Why is my latest rollover index collecting the data from beginning to last?

good day, I'm experiencing this scenario, the rollover index is collecting data from the beginning to the newest/last data of the logs, as I know only the newest log should be written to the latest rollover index and the old logs should be in the old index. for your guidance please.

in this index (000019) it also has the logs of 2023-09-12

{
  "index_templates" : [
    {
      "name" : "hourlyreport-template",
      "index_template" : {
        "index_patterns" : [
          "hourlyreport-*"
        ],
        "template" : {
          "settings" : {
            "index" : {
              "lifecycle" : {
                "name" : "default_policy",
                "rollover_alias" : "hourlyreport-alias"
              },
              "number_of_shards" : "1",
              "number_of_replicas" : "0"
            }
          },
          "mappings" : {
            "properties" : {
              "DATE" : {
                "type" : "text",
                "fields" : {
                  "keyword" : {
                    "ignore_above" : 256,
                    "type" : "keyword"
                  }
                }
              },
              "Hour" : {
                "type" : "integer"
              },
              "Count" : {
                "type" : "integer"
              },
              "tailed_path" : {
                "type" : "text",
                "fields" : {
                  "keyword" : {
                    "ignore_above" : 256,
                    "type" : "keyword"
                  }
                }
              }
            }
          }
        },
        "composed_of" : [ ]
      }
    }
  ]
}

Hello,

Can you provide a more context? It is not clear what you mean by 'collecting the data from beginning to last'.

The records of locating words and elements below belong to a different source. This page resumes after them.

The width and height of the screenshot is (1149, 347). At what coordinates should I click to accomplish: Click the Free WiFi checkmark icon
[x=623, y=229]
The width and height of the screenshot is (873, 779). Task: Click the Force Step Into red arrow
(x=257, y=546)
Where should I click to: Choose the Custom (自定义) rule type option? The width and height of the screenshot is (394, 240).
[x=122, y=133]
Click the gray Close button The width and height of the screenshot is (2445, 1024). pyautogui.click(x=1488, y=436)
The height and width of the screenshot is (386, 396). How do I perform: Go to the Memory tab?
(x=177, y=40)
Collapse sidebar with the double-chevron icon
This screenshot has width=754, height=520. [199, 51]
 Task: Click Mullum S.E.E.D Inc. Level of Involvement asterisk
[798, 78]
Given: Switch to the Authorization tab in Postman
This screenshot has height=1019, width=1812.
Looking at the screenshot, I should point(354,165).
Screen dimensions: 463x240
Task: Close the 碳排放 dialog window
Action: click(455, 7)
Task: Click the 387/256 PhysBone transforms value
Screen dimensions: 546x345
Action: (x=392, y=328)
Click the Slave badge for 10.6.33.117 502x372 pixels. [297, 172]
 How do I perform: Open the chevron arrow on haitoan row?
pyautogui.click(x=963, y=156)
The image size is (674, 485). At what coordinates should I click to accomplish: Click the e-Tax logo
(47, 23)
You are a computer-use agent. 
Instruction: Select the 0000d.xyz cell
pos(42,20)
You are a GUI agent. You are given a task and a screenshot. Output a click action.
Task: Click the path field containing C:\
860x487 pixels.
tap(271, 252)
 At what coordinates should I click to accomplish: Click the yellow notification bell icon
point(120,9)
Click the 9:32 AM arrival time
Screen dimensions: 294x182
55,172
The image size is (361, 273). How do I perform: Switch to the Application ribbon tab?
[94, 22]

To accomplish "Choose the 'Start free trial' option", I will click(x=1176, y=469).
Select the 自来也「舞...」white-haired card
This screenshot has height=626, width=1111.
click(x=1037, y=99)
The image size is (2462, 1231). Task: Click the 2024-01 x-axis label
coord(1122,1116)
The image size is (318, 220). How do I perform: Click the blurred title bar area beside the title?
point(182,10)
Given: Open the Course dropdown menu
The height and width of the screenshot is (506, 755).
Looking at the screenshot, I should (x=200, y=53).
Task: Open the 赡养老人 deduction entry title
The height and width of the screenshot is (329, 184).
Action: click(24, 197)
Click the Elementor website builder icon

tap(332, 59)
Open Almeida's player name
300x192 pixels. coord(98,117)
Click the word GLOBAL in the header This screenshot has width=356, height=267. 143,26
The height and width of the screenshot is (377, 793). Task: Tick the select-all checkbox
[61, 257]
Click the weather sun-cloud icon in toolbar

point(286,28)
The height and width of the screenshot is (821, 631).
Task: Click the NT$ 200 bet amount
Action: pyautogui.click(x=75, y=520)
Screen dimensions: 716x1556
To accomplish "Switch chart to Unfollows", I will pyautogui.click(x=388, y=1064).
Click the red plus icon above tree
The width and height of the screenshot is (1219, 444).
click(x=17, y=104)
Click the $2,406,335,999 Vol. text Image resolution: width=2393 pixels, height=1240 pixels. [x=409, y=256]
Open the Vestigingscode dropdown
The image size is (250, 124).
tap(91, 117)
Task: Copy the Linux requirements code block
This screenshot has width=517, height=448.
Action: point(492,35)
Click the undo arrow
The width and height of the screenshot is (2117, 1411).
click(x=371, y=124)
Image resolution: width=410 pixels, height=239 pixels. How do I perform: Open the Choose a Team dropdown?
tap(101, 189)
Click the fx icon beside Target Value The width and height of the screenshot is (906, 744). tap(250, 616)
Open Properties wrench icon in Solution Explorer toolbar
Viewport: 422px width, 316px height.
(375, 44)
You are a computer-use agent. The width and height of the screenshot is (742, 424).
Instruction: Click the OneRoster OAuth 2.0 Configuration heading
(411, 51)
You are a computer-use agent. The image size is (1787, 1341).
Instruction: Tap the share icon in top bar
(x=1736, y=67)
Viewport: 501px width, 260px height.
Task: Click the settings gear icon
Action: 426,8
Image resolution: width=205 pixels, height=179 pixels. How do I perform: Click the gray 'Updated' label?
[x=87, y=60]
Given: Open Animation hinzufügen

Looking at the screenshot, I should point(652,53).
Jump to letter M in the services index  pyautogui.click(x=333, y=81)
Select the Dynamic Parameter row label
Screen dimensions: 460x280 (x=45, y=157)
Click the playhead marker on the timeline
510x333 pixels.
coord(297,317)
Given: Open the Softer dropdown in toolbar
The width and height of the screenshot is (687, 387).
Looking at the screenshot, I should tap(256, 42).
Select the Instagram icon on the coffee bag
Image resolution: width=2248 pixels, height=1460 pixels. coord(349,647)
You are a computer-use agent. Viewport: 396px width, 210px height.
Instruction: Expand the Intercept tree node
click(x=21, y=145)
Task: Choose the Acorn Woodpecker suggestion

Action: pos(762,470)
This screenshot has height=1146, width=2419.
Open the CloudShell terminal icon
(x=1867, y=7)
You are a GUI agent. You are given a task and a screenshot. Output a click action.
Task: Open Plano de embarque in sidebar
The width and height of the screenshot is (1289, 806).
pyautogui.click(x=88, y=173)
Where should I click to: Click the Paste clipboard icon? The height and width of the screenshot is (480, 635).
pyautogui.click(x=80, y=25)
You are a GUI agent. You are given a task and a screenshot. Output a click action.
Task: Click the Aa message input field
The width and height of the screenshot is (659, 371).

Also, what does your ILM policy looks like? After how many Days / GB are you rolling over your index?

thank you for the reply and sorry for incomplete details. what I mean about collecting data is the index also write the old data/log. it should not write the logs that is already written in the index.

this is my latest test. this is the original log from dev server, it has only 2 line log.
image

but when the update (Hour: 11) came, it also wrote the Hour 10 in the index, that is why I have 2 value for Hour 10.
image

policy for testing only (I have multiple index using this policy):

{
  "default_policy" : {
    "version" : 3,
    "modified_date" : "2023-09-11T02:16:15.408Z",
    "policy" : {
      "phases" : {
        "hot" : {
          "min_age" : "0ms",
          "actions" : {
            "rollover" : {
              "max_size" : "500kb",
              "max_age" : "1h",
              "max_docs" : 500
            }
          }
        },
        "delete" : {
          "min_age" : "1d",
          "actions" : {
            "delete" : {
              "delete_searchable_snapshot" : true
            }
          }
        }
      }
    },
    "in_use_by" : {
      "indices" : [
        "infocasthourly-000020"
      ],
      "data_streams" : [ ],
      "composable_templates" : [
        "default-template",
        "hourlyreport-template",
        "infocast-template"
      ]
    }
  }
}

In which backing indice was the data in marked in yellow written? You didn't share it, so it is a little hard to understand what is the issue.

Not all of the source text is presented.